In summary, the five-item LFQ can be used in the primary care setting as a patient-completed screening tool to identify patients with a high risk of airflow obstruction. The LFQ had adequate accuracy, sensitivity, and specificity in a sample comprising individuals with self-reported CB and had good content and face validity according to primary care physicians and patients. The LFQ is a good candidate tool to facilitate earlier recognition of COPD. Further validation efforts to improve upon scoring and confirm screening accuracy are needed to establish this tool as an aid in primary practice.
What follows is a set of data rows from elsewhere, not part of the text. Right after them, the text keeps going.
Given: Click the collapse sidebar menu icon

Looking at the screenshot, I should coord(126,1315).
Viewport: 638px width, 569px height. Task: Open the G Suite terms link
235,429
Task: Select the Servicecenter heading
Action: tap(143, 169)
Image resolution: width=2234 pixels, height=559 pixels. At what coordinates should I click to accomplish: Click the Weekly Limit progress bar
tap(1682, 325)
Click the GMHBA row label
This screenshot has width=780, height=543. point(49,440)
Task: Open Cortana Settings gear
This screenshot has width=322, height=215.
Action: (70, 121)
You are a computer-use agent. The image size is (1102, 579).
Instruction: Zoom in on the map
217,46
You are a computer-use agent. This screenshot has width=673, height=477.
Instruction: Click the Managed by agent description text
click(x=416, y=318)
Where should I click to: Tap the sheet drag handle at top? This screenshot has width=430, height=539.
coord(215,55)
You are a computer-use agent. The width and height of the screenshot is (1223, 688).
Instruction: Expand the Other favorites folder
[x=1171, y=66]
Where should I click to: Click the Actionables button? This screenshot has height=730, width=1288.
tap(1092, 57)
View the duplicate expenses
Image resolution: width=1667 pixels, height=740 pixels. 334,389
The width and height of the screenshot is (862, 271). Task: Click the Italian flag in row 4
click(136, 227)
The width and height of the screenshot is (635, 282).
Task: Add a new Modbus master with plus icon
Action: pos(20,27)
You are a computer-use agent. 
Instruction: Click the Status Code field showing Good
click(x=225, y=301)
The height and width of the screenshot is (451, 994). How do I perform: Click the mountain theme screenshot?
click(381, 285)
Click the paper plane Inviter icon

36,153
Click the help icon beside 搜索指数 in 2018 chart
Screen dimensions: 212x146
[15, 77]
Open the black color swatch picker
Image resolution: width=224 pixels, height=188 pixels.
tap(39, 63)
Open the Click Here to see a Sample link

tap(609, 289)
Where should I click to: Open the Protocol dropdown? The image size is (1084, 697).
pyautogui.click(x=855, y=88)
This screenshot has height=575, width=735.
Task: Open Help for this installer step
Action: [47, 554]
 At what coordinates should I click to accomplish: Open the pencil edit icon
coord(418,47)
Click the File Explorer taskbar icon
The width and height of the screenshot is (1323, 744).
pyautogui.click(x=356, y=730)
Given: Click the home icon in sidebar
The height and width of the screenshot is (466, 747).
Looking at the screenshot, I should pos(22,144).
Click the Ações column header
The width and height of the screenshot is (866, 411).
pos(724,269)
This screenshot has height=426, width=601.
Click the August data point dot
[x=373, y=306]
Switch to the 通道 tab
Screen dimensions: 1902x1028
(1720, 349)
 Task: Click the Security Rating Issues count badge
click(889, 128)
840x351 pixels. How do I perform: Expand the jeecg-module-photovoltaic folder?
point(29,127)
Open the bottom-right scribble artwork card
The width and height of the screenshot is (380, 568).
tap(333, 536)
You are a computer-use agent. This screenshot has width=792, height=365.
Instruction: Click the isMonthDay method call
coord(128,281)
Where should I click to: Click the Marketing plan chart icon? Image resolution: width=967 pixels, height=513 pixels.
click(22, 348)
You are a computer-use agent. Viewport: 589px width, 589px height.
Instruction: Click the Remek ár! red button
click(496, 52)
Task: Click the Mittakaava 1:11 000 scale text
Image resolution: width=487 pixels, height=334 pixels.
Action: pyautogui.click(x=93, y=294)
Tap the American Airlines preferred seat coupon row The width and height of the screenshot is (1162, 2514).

GlaxoSmithKline (GSK) funded this study. Dr Dalal is an employee of GSK. Dr Mapel has received research grants from and served as a consultant for GSK, Pfizer Pharmaceuticals, and Boehringer-Ingelheim, Inc. The authors acknowledge Jane Saiers, PhD, for assistance with writing the manuscript. GSK funded Dr Saiers’ work. Dr Mintz has been a speaker and advisor for GSK, AstraZeneca, and Sepracor. He has also been a speaker for Takeda and Pfizer. Dr Hanania has received research grant support and served as a consultant or speaker for GSK, Dey, Sepracor, Novartis, and Boehringer Ingelheim. Dr Mannino serves on advisory boards for Boehringer Ingelheim, Pfizer, GSK, and Ortho Biotech; is on the speakers bureau for Boehringer Ingelheim, Pfizer, GSK, and Dey; and has received research grants from GSK, Novartis, and Pfizer. Dr Donohue has been associated with GSK in the following capacities: advisory board, consultant, speakers bureau and research contracts. Dr Samuels has served as a consultant for GSK. Dr Yawn has served on advisory committees for COPD for AstraZeneca and Pfizer and has been a consultant to GSK for research study development. Dr Yawn has received research funding from GSK and Novartis for investigator initiated research and clinical trials from GSK and BI/Pfizer in the area of COPD. Dr Martinez is a consultant for Altana and has also served on advisory boards for Genzyme, GSK, Novartis, Schering Plough, AstraZeneca, and Forrest/Almirall. Dr Martinez is a member of the speakers bureau for GSK, AstraZeneca, Schering Plough, and Boehringer Ingelheim.
Some of the data described in this manuscript were presented at CHEST 2008, the annual meeting of the American College of Chest Physicians, held October 25 to 30 in Philadelphia, PA, USA.